Herpich, der in Oberfranken als Vizepräsident der Handwerkskammer fungiert und für die CSU im Hofer Stadtrat sitzt, hat als Metzger bisher nur Positives erlebt, wie er sagt. Seine zwei Geschäfte in Hof liefen sehr gut. „Gerade am Samstag haben wir immer eine Flut von Kunden.“ Dies liege aber natürlich auch daran, dass es immer weniger Metzgereien in Hof gibt. Im Jahr 1900, so der Handwerksmeister, existierten noch 100. „Jetzt haben wir keine fünf Betriebe mehr.“ Allerdings müsse berücksichtigt werden, dass Metzgereien heute viel größer sind als in früheren Zeiten. Im August feiert Herpichs Familienbetrieb sein 120-jähriges Bestehen. Das Jubiläum soll mit einer Party mit bis zu 1000 Menschen begangen werden. Keine Frage, dass es dabei unterschiedlichste Fleischleckereien zu kosten gibt. Störaktionen befürchtet er nicht.

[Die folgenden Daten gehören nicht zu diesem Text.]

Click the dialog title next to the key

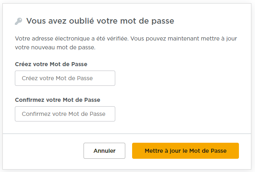tap(100, 21)
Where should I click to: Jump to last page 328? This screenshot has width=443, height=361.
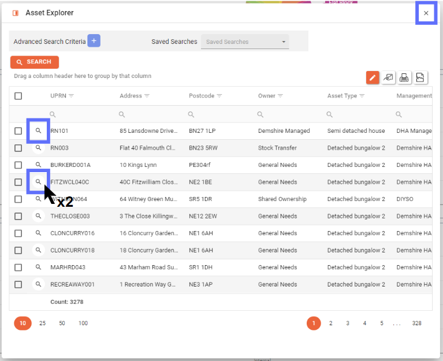click(x=416, y=323)
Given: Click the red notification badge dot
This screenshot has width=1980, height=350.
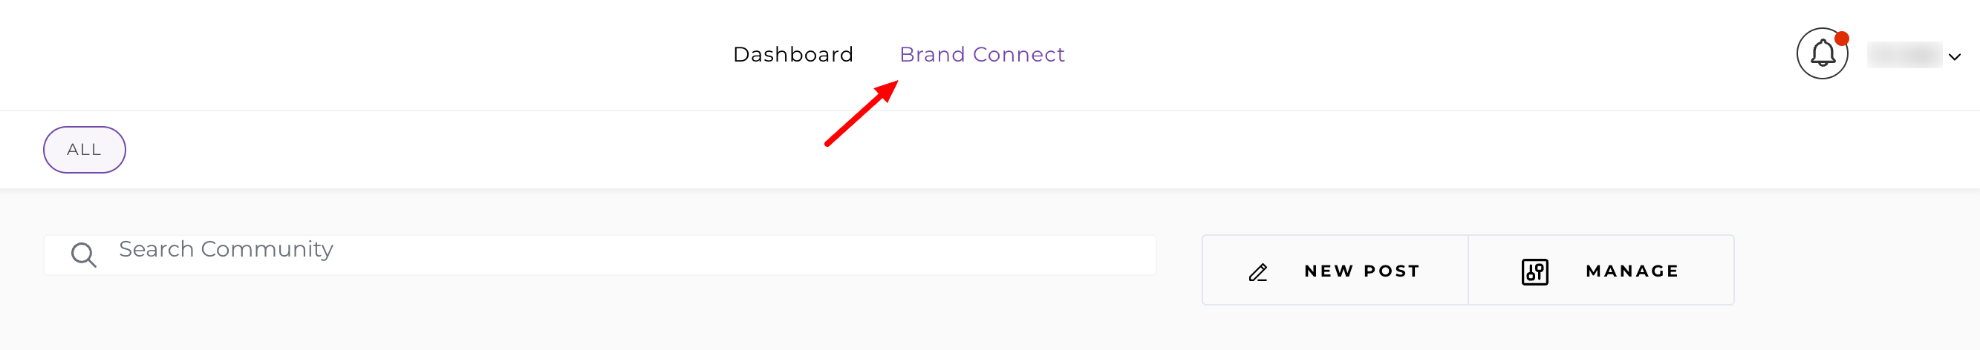Looking at the screenshot, I should [1841, 38].
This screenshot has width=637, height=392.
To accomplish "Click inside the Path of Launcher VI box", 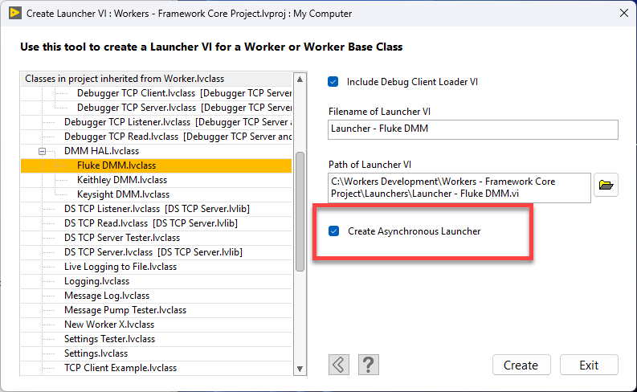I will pos(459,187).
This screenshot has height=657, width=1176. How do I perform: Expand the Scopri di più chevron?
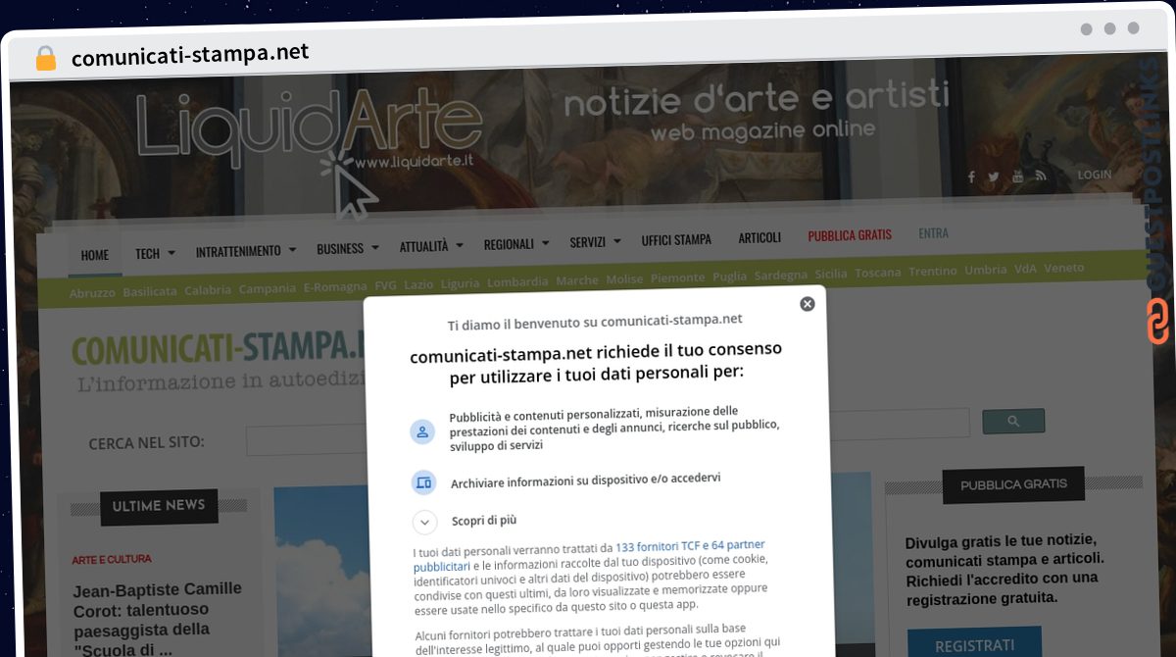click(x=424, y=522)
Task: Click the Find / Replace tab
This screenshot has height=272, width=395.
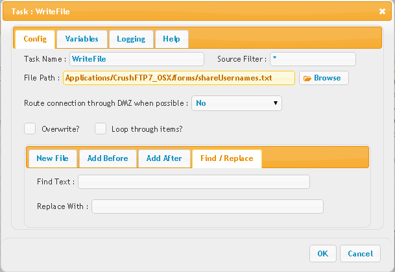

Andrea Siemoneit aus Haag in Oberbayern lebt seit sechs Jahren konsequent „tierisch“. Oder, wie es die 46-Jährige nennt, als Carnitarierin. Alles begann mit der Diagnose einer Autoimmunerkrankung: „Die betrifft meine Schilddrüse.“ Andrea Siemoneit suchte nach einer Alternative zur Radiojod- und Hormontherapie. Zunächst stieß sie auf die ketogene Ernährung. Die stellt tierische Produkte in den Mittelpunkt, setzt aber auch stark auf Gemüse. Bei der carnivoren Ernährung, die Siemoneit später entdeckte, steht ganz und gar Fleisch im Fokus. Inzwischen betreibt sie dazu eine Homepage, einen Podcast und hat in Augsburg, Ingolstadt, München und Nürnberg Gruppen für Carnitarier gegründet – als Angebot, wie sie sagt. Dort tauscht man sich darüber aus, wo es in der Nähe Fleisch artgerecht gehaltener Tiere gibt. Besonders hoch im Kurs steht Fleisch aus Weidetierhaltung. Aber auch gesundheitliche Effekte werden erörtert.
Medikamentenfrei dank carnivorer Ernährung?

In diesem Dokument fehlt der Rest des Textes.